====== Information given ======

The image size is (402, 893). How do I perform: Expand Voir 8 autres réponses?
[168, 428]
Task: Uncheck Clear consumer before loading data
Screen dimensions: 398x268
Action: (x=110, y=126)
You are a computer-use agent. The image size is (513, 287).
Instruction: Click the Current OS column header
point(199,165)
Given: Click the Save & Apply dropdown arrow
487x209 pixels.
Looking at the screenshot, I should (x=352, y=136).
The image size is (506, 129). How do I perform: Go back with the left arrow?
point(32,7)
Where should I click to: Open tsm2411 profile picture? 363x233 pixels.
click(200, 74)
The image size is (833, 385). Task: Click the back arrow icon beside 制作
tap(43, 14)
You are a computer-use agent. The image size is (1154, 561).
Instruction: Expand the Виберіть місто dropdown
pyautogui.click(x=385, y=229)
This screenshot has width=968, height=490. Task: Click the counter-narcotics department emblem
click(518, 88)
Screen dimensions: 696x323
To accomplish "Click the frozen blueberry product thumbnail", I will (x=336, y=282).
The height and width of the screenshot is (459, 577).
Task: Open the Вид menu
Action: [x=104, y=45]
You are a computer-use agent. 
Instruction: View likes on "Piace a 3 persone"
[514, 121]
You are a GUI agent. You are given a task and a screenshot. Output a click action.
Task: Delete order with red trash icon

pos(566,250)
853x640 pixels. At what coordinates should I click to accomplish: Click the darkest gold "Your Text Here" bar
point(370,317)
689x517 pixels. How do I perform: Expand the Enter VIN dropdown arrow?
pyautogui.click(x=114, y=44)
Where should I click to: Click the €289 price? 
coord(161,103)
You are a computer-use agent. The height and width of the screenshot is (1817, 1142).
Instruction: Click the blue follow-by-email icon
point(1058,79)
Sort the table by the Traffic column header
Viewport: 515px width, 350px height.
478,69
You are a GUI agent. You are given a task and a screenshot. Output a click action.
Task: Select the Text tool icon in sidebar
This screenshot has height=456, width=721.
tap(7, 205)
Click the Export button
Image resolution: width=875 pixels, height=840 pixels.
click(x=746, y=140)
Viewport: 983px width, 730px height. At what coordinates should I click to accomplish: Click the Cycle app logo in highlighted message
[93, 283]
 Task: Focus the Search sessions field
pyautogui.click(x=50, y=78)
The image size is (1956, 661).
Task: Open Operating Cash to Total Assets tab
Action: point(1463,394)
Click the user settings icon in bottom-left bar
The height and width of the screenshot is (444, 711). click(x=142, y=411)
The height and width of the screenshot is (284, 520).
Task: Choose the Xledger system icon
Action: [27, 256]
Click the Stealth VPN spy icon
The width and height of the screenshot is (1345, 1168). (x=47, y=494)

======

Your instructions:
Word for word, set down the lines from the beginning of the records through the line that holds "Screen dimensions: 696x323". Leave out the rest.

Answer space:
The image size is (402, 893). How do I perform: Expand Voir 8 autres réponses?
[168, 428]
Task: Uncheck Clear consumer before loading data
Screen dimensions: 398x268
Action: (x=110, y=126)
You are a computer-use agent. The image size is (513, 287).
Instruction: Click the Current OS column header
point(199,165)
Given: Click the Save & Apply dropdown arrow
487x209 pixels.
Looking at the screenshot, I should (x=352, y=136).
The image size is (506, 129). How do I perform: Go back with the left arrow?
point(32,7)
Where should I click to: Open tsm2411 profile picture? 363x233 pixels.
click(200, 74)
The image size is (833, 385). Task: Click the back arrow icon beside 制作
tap(43, 14)
You are a computer-use agent. The image size is (1154, 561).
Instruction: Expand the Виберіть місто dropdown
pyautogui.click(x=385, y=229)
This screenshot has width=968, height=490. Task: Click the counter-narcotics department emblem
click(518, 88)
Screen dimensions: 696x323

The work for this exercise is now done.